LIVING WATERS
For the proclamation of the Gospel and the edification of the Body of Christ
The Excuses for not Going
The Lord Jesus taught that the Kingdom of God is like a great banquet, which God invites many to participate in. The Host is of the highest quality; the event is the finest. Everything is of the first order. The hour comes closer, everything is prepared. The Host is waiting. However, here a problem arises: The guests don't go; the only response is excuses. They had received their invitations in advance, and they had time to put their things in order, but they don't go. Why?
They have many very valid reasons for not going. One had acquired a country property and he needed to go and see it. Another had bought several yokes of oxen and he needed to try them out.
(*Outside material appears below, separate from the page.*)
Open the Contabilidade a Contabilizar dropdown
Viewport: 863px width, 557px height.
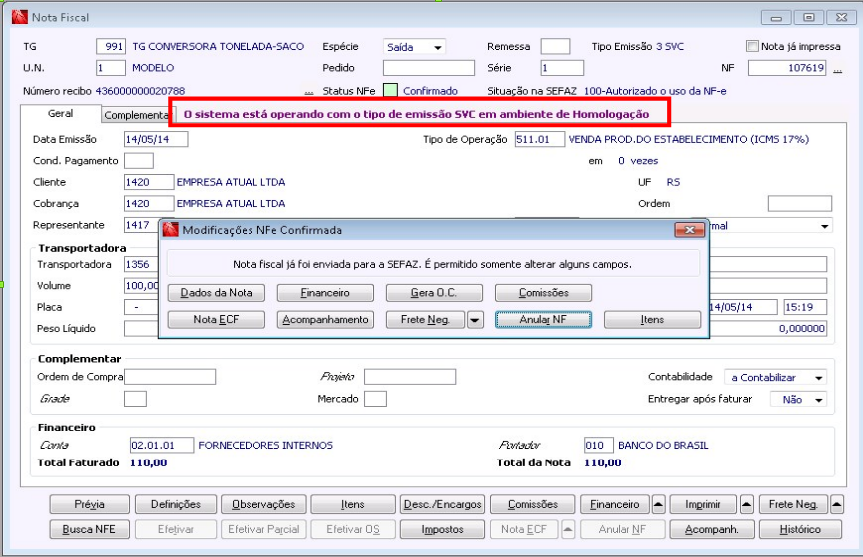[818, 378]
A third had married, and he should be devoted to His wife.
These three excuses have a certain degree of validity, nobody can deny it. They were part of man's normal activities that are right to attend to. Yes, all that is valid, but not towards God. If the host was less noble, and the dinner less select, then it could be ok. But when we are dealing with the one who invites, and the reason for the gathering, the excuses are unacceptable.
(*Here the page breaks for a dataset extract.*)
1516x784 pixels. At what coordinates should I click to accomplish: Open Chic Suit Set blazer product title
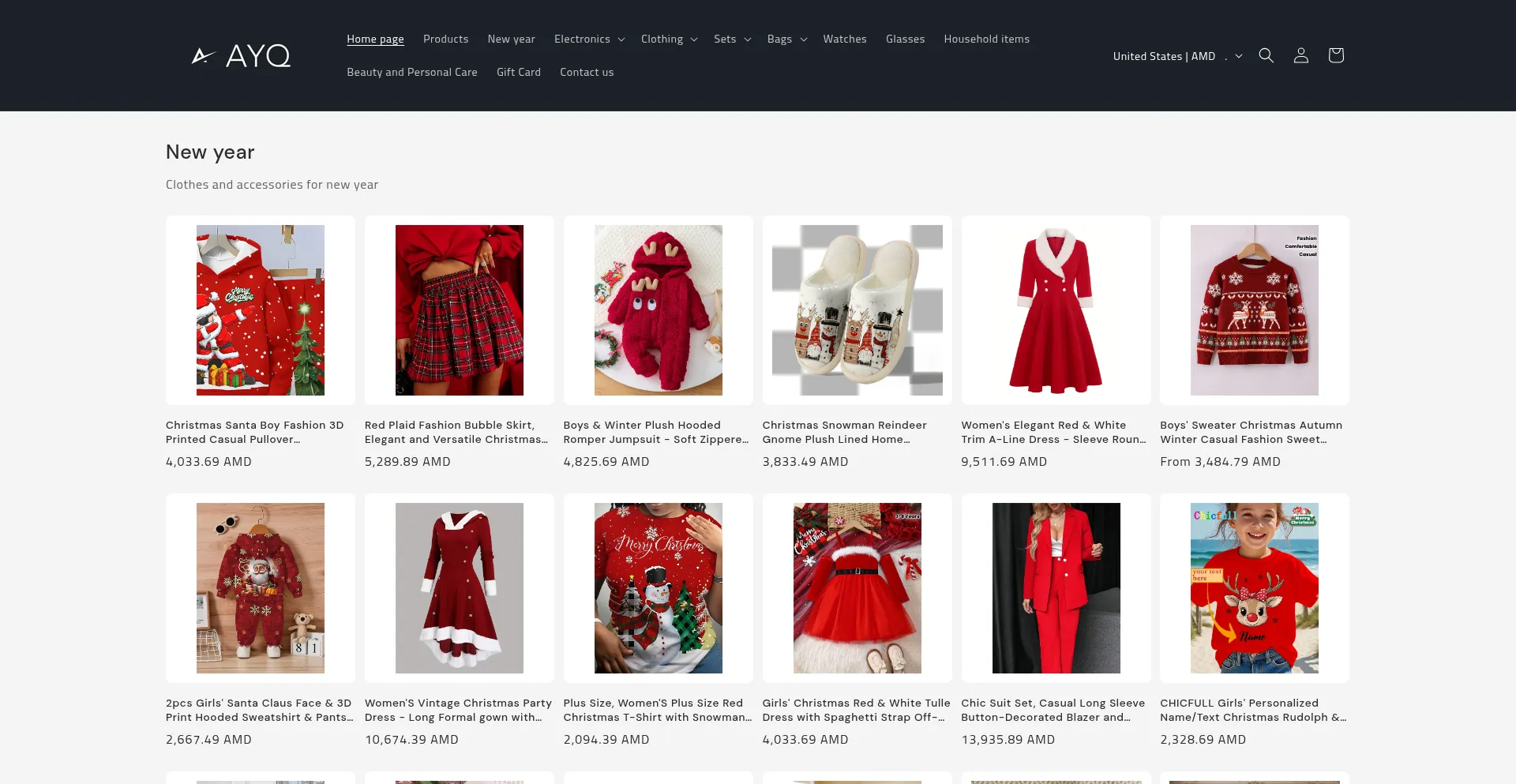click(x=1053, y=710)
Must the Creator God of the heavens and the earth, must the King who rules over all things, be wronged? Must He be undervalued because He condescends to stoop down to man to honor him?
Each one of those excuses has something in common: they are looking for their own satisfaction. The ego is the center, and the decision taken follows that road. Those men have something important to do. They have acquired something valuable for themselves - country property, oxen, wife - and they are not willing to give it up. What a valuation! What blindness!
In the present, a country property, some oxen and a wife can have the highest value, who doubts it? However, in the light of eternity what is their real value? Today we dazzle ourselves with the games with which we kill the time, but in that day we will see (oh, so late!) that true gain was in obedience to the invitation of God.
It's not bad to have property, oxen and a wife. But it is bad for the reason that they are rejecting God. "If anyone comes to me, and doesn't hate their father and mother, and wife, and children, and brothers and sisters, yes, and even also their own life, they cannot be my disciple Anyone of you that doesn't give up all that he possesses, cannot be my disciple" (Lk. 14:26, 33).
But look at what God does. When the invitation is rejected, he replaces the reluctant guests with others. He won't stop the banquet that He has prepared with so much expectation from taking place. Therefore, He sends for all kinds of people, less distinguished, but more prompt. They don't have such good reasons for not going. They don't have many goods, nor do they have many parties to celebrate. So the unoccupied ones, the vagrants, the waste of society arrive. They are introduced into the banquet in numbers, until the house is filled. What grace! How great is the kindness of God towards you and me!